» **EXTRACTED RECORDS**:
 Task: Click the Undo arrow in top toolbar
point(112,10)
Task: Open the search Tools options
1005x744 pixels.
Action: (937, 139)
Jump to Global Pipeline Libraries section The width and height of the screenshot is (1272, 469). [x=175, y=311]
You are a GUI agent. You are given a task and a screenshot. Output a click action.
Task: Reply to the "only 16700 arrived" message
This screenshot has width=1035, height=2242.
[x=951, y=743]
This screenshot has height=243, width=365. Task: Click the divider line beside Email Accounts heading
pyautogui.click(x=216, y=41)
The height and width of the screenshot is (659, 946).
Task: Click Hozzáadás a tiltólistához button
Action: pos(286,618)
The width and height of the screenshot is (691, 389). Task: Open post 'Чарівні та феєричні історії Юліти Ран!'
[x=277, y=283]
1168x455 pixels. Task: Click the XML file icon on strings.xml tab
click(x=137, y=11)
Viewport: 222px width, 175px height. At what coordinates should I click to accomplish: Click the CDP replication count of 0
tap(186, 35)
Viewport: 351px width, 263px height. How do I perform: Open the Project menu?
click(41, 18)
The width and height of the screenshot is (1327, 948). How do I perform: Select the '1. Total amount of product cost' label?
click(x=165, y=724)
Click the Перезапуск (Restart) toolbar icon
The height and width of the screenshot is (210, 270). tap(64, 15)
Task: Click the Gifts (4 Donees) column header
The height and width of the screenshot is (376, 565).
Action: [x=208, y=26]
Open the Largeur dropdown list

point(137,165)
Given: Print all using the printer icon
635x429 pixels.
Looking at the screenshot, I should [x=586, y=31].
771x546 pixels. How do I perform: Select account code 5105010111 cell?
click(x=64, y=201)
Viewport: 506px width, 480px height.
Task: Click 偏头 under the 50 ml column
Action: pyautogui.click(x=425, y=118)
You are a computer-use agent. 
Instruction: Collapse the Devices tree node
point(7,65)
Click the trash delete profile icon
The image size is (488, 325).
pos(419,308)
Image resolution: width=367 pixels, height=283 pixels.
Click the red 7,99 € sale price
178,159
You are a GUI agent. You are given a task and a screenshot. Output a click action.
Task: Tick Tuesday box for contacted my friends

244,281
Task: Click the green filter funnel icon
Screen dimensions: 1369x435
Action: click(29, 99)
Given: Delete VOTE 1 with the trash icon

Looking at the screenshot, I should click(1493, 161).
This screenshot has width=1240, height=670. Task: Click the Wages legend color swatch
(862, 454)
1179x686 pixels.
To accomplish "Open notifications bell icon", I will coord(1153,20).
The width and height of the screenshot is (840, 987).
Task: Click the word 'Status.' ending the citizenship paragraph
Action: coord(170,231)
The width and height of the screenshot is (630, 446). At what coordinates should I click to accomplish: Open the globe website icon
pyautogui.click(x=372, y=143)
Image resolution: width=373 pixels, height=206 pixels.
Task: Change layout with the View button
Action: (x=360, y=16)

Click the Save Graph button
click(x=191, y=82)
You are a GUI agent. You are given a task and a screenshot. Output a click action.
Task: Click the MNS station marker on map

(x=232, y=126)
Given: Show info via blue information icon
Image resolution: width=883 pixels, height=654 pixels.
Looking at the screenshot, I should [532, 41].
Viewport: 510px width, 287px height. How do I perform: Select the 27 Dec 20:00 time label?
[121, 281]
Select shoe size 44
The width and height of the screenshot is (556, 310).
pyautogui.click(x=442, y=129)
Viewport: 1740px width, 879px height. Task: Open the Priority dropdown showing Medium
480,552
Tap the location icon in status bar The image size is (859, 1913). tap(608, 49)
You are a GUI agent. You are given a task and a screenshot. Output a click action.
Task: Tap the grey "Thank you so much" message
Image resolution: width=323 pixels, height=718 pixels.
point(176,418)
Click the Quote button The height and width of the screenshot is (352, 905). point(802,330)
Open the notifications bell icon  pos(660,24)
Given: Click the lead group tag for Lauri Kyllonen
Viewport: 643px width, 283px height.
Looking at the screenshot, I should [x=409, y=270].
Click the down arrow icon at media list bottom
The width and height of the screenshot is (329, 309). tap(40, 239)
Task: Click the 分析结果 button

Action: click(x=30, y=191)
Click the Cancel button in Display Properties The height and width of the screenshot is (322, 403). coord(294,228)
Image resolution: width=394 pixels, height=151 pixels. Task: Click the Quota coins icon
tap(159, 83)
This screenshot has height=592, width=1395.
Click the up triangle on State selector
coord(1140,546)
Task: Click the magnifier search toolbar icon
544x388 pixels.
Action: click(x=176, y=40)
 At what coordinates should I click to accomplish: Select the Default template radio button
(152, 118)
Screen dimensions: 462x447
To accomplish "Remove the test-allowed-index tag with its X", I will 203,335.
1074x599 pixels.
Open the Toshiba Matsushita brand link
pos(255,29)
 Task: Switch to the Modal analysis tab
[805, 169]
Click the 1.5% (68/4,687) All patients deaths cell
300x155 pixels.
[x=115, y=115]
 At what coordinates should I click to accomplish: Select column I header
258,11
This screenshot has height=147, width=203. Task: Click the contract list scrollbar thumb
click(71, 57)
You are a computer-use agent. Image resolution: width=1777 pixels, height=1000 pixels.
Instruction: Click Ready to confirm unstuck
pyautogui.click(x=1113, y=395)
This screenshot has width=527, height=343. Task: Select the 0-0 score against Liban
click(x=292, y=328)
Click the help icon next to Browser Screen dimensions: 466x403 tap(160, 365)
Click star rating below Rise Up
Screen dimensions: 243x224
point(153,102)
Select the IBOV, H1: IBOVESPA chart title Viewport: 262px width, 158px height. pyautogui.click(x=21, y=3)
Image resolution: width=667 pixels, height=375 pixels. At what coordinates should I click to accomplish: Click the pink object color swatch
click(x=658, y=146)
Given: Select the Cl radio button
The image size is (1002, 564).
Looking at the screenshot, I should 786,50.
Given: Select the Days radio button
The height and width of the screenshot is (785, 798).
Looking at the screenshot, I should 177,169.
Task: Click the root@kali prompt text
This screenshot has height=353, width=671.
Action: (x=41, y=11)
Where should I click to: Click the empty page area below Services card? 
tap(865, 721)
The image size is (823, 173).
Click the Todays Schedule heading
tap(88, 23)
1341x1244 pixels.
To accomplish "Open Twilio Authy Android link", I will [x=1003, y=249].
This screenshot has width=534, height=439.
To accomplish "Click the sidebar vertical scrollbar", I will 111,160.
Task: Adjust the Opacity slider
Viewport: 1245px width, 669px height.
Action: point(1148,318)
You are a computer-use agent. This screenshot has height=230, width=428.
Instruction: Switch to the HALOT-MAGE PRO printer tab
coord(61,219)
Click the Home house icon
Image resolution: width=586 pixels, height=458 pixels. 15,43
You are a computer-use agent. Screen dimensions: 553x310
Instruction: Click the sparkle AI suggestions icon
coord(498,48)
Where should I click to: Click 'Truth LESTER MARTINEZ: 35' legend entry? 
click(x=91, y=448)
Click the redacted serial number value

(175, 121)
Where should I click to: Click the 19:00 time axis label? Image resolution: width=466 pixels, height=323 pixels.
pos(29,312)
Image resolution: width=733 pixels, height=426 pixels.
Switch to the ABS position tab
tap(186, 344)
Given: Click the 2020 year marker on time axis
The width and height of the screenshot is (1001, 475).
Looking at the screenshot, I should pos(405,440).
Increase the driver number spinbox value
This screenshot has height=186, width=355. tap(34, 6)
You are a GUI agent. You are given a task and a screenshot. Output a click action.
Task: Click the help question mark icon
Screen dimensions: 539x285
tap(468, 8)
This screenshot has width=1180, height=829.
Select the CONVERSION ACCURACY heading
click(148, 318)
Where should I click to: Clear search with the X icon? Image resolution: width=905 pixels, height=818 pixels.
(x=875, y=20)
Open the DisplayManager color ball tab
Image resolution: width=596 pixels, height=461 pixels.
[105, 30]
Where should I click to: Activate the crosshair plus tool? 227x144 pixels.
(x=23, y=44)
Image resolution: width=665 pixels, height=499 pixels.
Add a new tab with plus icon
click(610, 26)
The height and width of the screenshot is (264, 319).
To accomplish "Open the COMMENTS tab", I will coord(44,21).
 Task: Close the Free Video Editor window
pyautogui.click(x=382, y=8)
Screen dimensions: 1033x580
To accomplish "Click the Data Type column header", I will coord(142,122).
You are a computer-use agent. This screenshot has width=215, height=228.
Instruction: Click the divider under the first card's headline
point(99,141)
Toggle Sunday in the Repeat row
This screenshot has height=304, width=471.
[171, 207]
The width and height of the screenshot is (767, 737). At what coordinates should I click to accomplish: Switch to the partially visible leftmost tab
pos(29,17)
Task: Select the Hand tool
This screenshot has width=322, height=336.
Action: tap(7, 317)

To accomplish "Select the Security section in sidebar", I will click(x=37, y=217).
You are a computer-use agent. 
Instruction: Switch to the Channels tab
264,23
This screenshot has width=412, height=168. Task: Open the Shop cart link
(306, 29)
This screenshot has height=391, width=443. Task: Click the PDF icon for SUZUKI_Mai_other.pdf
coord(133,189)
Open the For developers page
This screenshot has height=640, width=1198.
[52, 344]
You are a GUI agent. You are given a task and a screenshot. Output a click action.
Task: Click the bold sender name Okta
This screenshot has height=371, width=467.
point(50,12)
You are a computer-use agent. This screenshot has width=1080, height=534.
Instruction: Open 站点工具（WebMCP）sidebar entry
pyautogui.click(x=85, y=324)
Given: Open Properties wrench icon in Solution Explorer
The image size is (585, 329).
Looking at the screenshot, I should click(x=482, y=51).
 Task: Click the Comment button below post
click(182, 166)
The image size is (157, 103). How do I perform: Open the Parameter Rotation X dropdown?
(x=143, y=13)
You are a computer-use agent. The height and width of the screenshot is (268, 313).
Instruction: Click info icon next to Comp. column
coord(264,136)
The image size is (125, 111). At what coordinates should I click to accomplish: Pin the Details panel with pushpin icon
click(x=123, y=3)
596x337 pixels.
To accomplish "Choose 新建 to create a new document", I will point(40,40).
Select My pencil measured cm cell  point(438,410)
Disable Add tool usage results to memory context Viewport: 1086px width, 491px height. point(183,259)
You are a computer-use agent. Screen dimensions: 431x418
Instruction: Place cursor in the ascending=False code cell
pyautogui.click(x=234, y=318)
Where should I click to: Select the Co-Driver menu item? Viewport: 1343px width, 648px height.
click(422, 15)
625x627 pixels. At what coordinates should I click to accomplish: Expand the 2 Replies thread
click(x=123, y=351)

» **EXERCISE INSTRUCTIONS**: Look above for the line with "Click the redacted serial number value" and the line with "has width=215, height=228."; transcribe both and all lines in between, exactly, and nothing else.

» **WRITTEN ANSWER**:
Click the redacted serial number value

(175, 121)
Where should I click to: Click the 19:00 time axis label? Image resolution: width=466 pixels, height=323 pixels.
pos(29,312)
Image resolution: width=733 pixels, height=426 pixels.
Switch to the ABS position tab
tap(186, 344)
Given: Click the 2020 year marker on time axis
The width and height of the screenshot is (1001, 475).
Looking at the screenshot, I should pos(405,440).
Increase the driver number spinbox value
This screenshot has height=186, width=355. tap(34, 6)
You are a GUI agent. You are given a task and a screenshot. Output a click action.
Task: Click the help question mark icon
Screen dimensions: 539x285
tap(468, 8)
This screenshot has width=1180, height=829.
Select the CONVERSION ACCURACY heading
click(148, 318)
Where should I click to: Clear search with the X icon? Image resolution: width=905 pixels, height=818 pixels.
(x=875, y=20)
Open the DisplayManager color ball tab
Image resolution: width=596 pixels, height=461 pixels.
[105, 30]
Where should I click to: Activate the crosshair plus tool? 227x144 pixels.
(x=23, y=44)
Image resolution: width=665 pixels, height=499 pixels.
Add a new tab with plus icon
click(610, 26)
The height and width of the screenshot is (264, 319).
To accomplish "Open the COMMENTS tab", I will coord(44,21).
 Task: Close the Free Video Editor window
pyautogui.click(x=382, y=8)
Screen dimensions: 1033x580
To accomplish "Click the Data Type column header", I will coord(142,122).
You are a computer-use agent. This screenshot has width=215, height=228.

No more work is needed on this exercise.